● Request a
Give back only the stretch of the records from the line containing "12/2017 end date" through the line containing "tap(54, 1316)", with "Analyze" swapped for "Review" and nothing else changed.

● Quoted text
--- BEGIN ---

Builds 1988 BJ74 “Number 1” (3 Viewers)

This site may earn a commission from merchant affiliate
links, including eBay, Amazon, Skimlinks, and others.

@ceylonfj40nut reminded me that I need to update my thread.

Not a whole lot going on, other than cleaning...and cleaning and prepping.

Shipping the injection pump today with fingers crossed that it's not a ridiculous bill.
Injectors should be returning this week from cleaning/checking/setting pop pressure. I'm using Welcome to DFISPDX.com for my injectors/pump and they have been good so far. Honest and fair priced, so I will use them for my injector pump as well.





The alternator was dirty, greasy, oily. Cleaned it up. I supposed bringing it in to get it tested wouldn't be a bad idea.
alt.jpg



Flywheel machined, there is a step machined into these so you don't want the machinist to mess that up. I can't find the spec at the moment for what it is, but I will keep looking for it and post back.

flywheel.jpg




Rear power: through help here, I found out this is a power supply/plug from a marine application. This cruiser was built by someone who was overlanding/offroading with it. Seems like a smart idea for a power tap when talking about a vehicle with a removable top.

rear%20power.jpg
 
That alternator looks awesome. What cleaning tricks did you use?
 
That alternator looks awesome. What cleaning tricks did you use?


some brake cleaner on some rags, small brass brush and blue shop towels. I was careful to not get it inside the front of the alternator, although I'm not sure how much damage it would do? Most of the cleanup I do it just elbow grease. I still have some nooks/crannies to clean out, but some of that I'll just wash after it's all back together.
 
Sometimes I only get 15~20mins at a time in the shop before work in the morning. It makes me focus on the little cleaning projects.
A little 0000 steel wool and a touch of brake cleaning and they clean right up. On the right is how they started out, not terribly dirty. Don't scrub too hard and use too much brake cleaner or you will pull the zinc coating off.

fuellines.jpg
 
I removed the second battery tray. This is where the location is for OME battery tray in the 12V BJ74's.

12vbatteryloc.jpg



Battery trays. The factory one has seen better days, but for now it will work. The extra one looks homemade, or shop made. Plenty sturdy. The bracket on the left side is for the Redarc SBI12 dual battery isolator. I believe a mystery push button I found is related to the SBI12 as it has wiring provisions to override and allow both batteries to be used to start in case the starting battery is low.

battery%20trays.jpg


Years of battery funk/dirt/corrosion on the fenders. I found out using some simple green and 0000 steel wool cut pretty quickly through this showing good paint as you can see in the clean spot. I"ll continue more to see if I can clean it all up.

--- END ---

● Data listing
--- BEGIN ---

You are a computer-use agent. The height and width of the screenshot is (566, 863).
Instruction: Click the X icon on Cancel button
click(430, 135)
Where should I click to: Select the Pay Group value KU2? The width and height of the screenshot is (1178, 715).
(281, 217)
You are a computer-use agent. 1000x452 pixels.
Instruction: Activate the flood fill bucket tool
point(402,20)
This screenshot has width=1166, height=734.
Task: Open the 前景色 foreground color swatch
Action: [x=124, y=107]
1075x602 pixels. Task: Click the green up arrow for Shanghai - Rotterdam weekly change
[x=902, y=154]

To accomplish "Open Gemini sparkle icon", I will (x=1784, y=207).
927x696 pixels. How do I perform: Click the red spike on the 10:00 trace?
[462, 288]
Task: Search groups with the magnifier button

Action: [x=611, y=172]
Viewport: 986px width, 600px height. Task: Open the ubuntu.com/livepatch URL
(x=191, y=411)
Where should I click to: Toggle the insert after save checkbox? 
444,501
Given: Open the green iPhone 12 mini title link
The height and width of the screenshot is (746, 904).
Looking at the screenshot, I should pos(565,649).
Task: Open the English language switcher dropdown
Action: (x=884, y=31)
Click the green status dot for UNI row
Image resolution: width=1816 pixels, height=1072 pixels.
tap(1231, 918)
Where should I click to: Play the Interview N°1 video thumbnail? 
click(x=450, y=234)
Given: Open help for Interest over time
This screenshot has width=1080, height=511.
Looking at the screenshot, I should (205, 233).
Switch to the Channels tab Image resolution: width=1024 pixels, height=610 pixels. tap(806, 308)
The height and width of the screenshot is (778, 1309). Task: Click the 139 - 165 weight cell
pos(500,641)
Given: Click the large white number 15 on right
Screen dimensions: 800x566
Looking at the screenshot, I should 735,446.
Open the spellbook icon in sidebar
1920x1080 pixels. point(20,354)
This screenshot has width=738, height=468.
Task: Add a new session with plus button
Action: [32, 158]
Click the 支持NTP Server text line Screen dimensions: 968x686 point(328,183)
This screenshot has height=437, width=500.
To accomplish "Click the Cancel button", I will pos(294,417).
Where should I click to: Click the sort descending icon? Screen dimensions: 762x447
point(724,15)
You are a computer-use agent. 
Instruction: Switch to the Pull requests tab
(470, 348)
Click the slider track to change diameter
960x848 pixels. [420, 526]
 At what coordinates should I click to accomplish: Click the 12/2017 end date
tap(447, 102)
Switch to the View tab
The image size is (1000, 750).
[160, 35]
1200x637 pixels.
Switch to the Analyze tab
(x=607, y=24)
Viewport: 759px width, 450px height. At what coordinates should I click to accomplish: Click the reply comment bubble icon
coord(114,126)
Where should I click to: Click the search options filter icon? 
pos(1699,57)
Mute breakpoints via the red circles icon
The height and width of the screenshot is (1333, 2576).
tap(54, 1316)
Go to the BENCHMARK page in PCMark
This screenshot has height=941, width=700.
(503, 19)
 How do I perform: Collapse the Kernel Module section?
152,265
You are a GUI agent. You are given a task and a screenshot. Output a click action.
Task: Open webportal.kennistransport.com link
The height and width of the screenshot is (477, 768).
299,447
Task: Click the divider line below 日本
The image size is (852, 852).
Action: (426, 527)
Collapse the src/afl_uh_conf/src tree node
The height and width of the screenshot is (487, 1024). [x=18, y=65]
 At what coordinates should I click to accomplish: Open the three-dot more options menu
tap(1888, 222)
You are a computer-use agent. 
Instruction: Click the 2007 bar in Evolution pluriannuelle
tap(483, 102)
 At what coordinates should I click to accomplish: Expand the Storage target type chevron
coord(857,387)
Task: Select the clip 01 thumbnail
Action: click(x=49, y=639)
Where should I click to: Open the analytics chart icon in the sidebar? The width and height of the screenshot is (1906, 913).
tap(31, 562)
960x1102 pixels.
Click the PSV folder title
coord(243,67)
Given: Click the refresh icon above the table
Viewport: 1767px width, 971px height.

--- END ---

● Request b
Set down word for word the stretch of the 1988 BJ74 build thread from "some brake cleaner" through "zinc coating off.".

● Exercise output a
 At what coordinates should I click to accomplish: Click the 12/2017 end date
tap(447, 102)
Switch to the View tab
The image size is (1000, 750).
[160, 35]
1200x637 pixels.
Switch to the Review tab
(x=607, y=24)
Viewport: 759px width, 450px height. At what coordinates should I click to accomplish: Click the reply comment bubble icon
coord(114,126)
Where should I click to: Click the search options filter icon? 
pos(1699,57)
Mute breakpoints via the red circles icon
The height and width of the screenshot is (1333, 2576).
tap(54, 1316)

● Exercise output b
some brake cleaner on some rags, small brass brush and blue shop towels. I was careful to not get it inside the front of the alternator, although I'm not sure how much damage it would do? Most of the cleanup I do it just elbow grease. I still have some nooks/crannies to clean out, but some of that I'll just wash after it's all back together.
 
Sometimes I only get 15~20mins at a time in the shop before work in the morning. It makes me focus on the little cleaning projects.
A little 0000 steel wool and a touch of brake cleaning and they clean right up. On the right is how they started out, not terribly dirty. Don't scrub too hard and use too much brake cleaner or you will pull the zinc coating off.